How smart speakers ‘could detect domestic violence’

How smart speakers ‘could detect domestic violence’

How smart speakers ‘could detect domestic violence’

Enlisting thousands of smart speakers in Australian homes to detect intimate partner violence could be an “unprecedented opportunity” to help victims, a study has noted.

But Monash University researchers found the potential solution was also loaded with ethical considerations and could put the onus of responsibility on victims, produce too many false positives and negatives, and remove pressure from the government to address the causes of domestic violence.

The findings, in a report called Should We Embrace Big Sister, comes weeks after a woman was killed by her long-time partner in Brisbane, bringing the number of women killed in 2023 to 59, according to Destroy the Joint.

The study, published in the Ethics and Information Technology Journal, noted one in four Australian homes used smart speakers like those produced by Amazon, Google and Apple.

It found companies including Google had already raised the possibility of using a speaker’s sensors to detect the “emotional state” of those near it, while US university researchers had started work on artificially intelligent systems for detecting “screaming, siren, explosion, gunshot and glass-breaking” data.

“Smart technologies for detecting (intimate partner violence) are already being developed – we suspect it is inevitable that more will be proposed in the years to come,” the study noted.

“The widespread presence of smart speakers in domestic spaces offers an unprecedented opportunity, both rhetorical and real, to enlist Big Sister in the cause of combating (intimate partner violence).”

US researchers developing the technology noted it could detect “a significant percentage of assaults-in-progress” but also said it was unlikely to detect every violent act and could deliver “significant numbers of false negatives and false positives”.

The Australian study also identified drawbacks to using smart speaker technology, including data showing the gadgets were often installed by men, and that women in oppressive households were unlikely to be able to access their settings.

Monash University philosophy professor and co-author Robert Sparrow said despite the promise of the technology, policymakers and technology firms should carefully consider its use and implications.

Relying on smart speakers to detect domestic assaults, he said, could take pressure off governments to address the causes of violence, and could see women who did not use the technology blamed for it.

“The insinuation could be that gendered violence is a problem in relationships between individuals that can be addressed in the home rather than a structural problem that reflects power relationships between the sexes in society more generally,” he said.

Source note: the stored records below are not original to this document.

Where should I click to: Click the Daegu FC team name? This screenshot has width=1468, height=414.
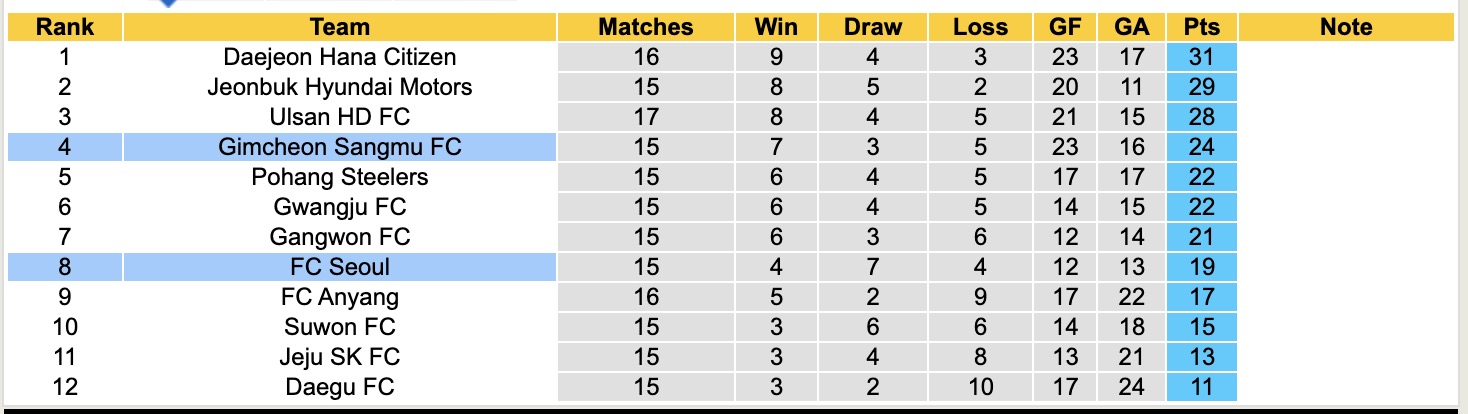tap(340, 387)
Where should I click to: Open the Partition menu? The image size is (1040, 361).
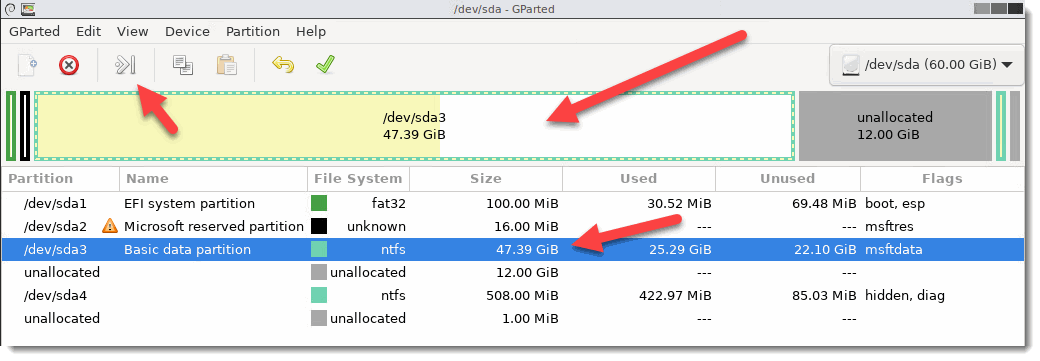253,31
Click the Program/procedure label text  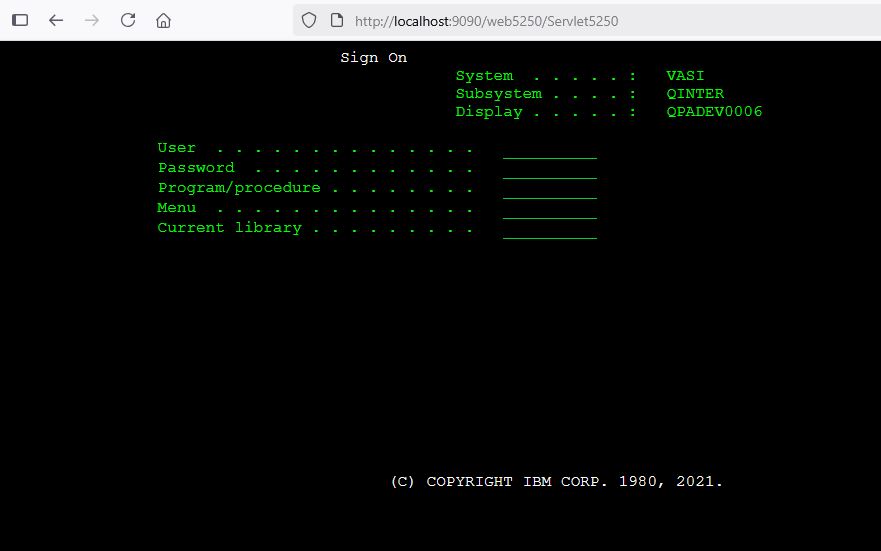(x=239, y=188)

“Utilising smart speakers in this way would risk rendering women more responsible for their own safety while simultaneously disempowering them.”

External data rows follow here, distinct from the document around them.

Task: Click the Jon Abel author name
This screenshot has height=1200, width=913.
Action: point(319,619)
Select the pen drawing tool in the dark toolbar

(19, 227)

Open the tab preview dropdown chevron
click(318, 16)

Prof Sparrow said anyone developing domestic violence-detection technology should enlist help from violence survivors who could deliver crucial insights.

“If it is judged that the moral urgency of intimate partner violence justified exploring what might be possible by developing this technology, it will be important that the voice of victim-survivors of intimate partner violence… are heard on the matter,” he said.

More than 16 per cent of Australian women and more than five per cent of men have experienced physical or sexual violence from a partner after the age of 15, according to the Australian Bureau of Statistics.